## start

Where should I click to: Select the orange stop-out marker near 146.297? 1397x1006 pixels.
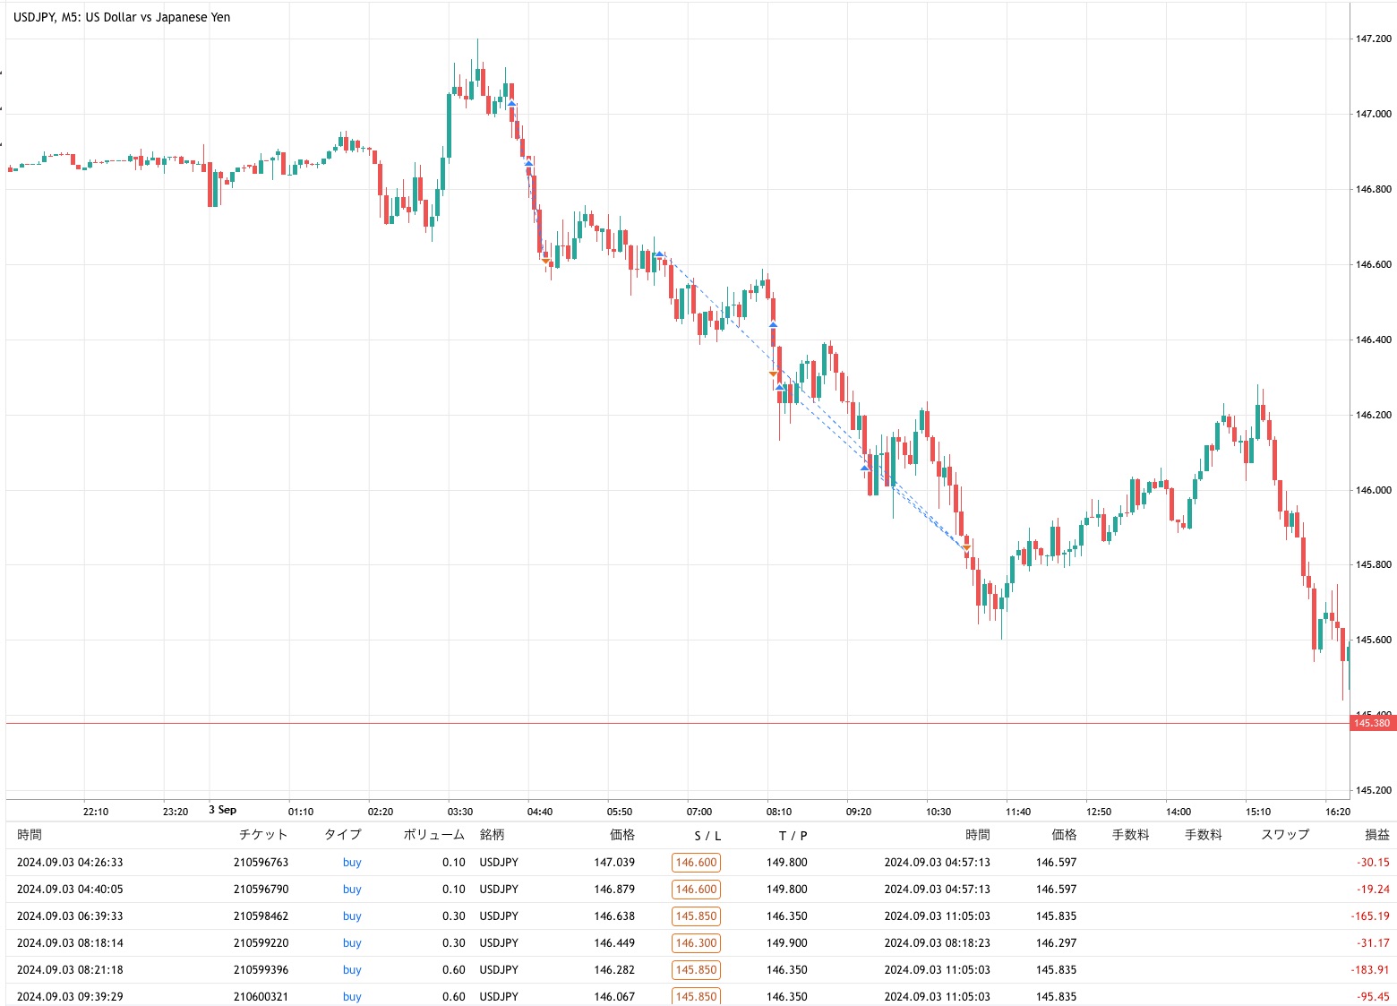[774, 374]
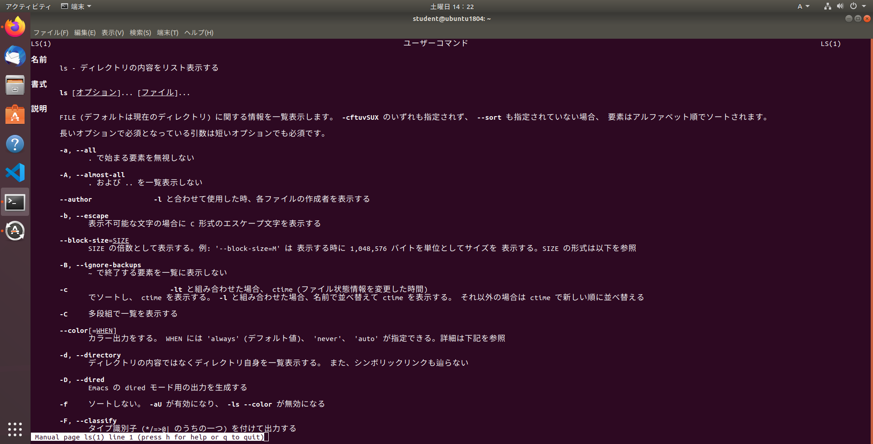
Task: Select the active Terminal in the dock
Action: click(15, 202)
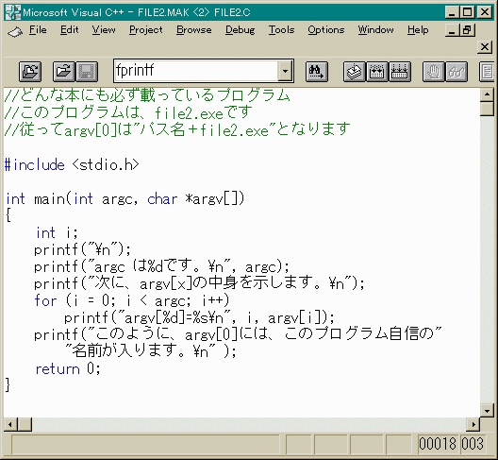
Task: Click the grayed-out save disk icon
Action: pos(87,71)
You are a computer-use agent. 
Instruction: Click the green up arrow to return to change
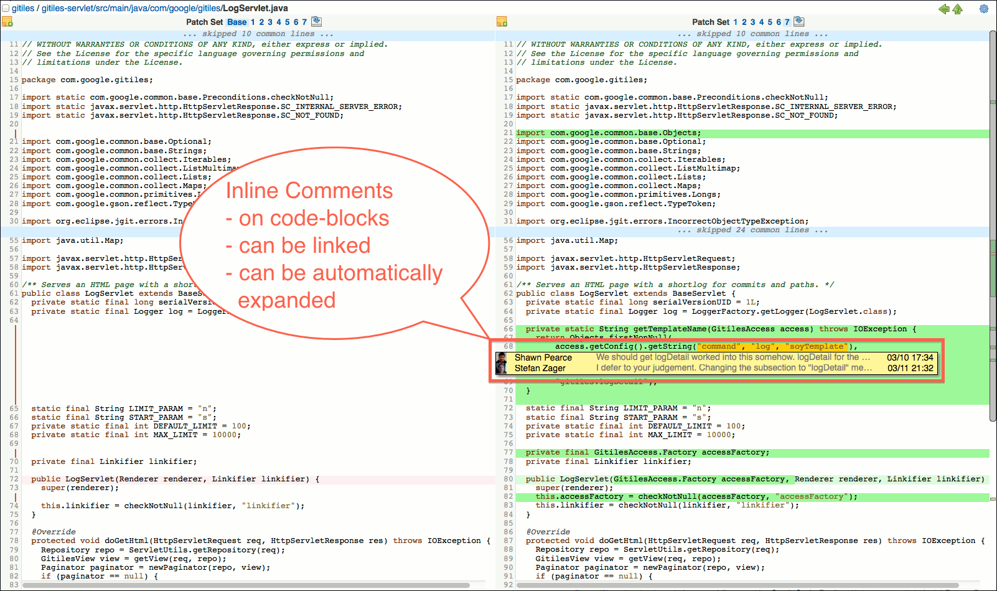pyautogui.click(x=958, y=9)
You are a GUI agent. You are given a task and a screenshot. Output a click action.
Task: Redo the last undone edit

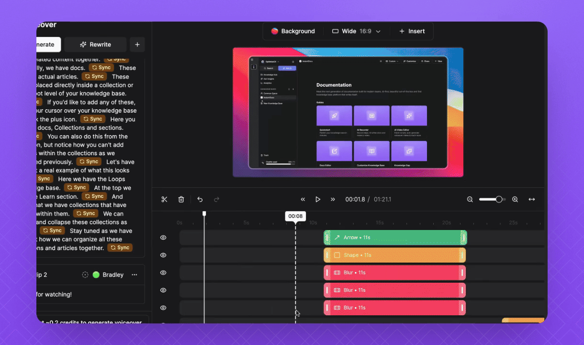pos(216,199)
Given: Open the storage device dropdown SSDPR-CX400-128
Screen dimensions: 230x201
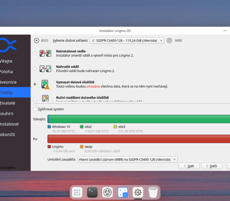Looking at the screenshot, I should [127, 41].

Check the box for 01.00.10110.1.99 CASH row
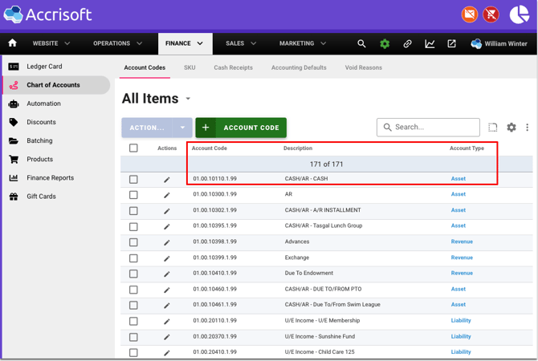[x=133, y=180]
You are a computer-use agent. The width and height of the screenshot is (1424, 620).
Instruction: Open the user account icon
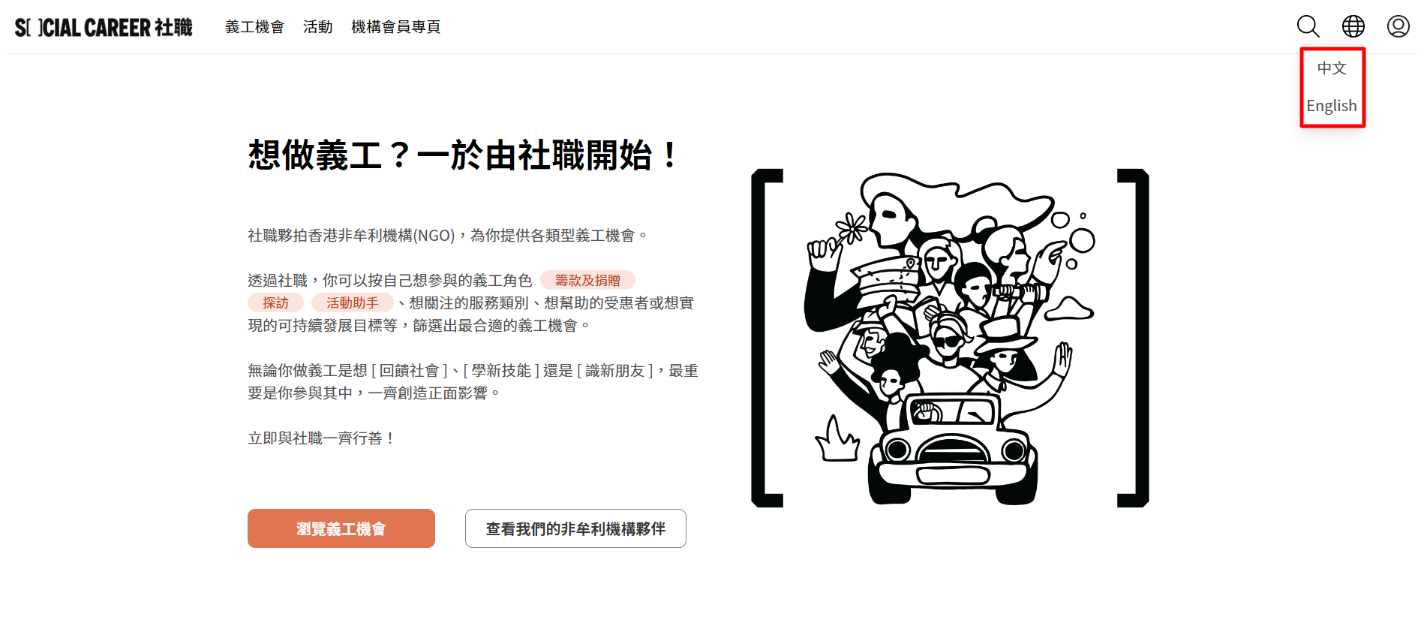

## end

WHAT YOU HAVE TO DO: Copy every line of the items word for word, starting with the line that contains "Check the box for 01.00.10110.1.99 CASH row" and continuing to the end of the items. Leave the pictures out.

SOLUTION:
Check the box for 01.00.10110.1.99 CASH row
[x=133, y=180]
You are a computer-use agent. The width and height of the screenshot is (1424, 620).
Instruction: Open the user account icon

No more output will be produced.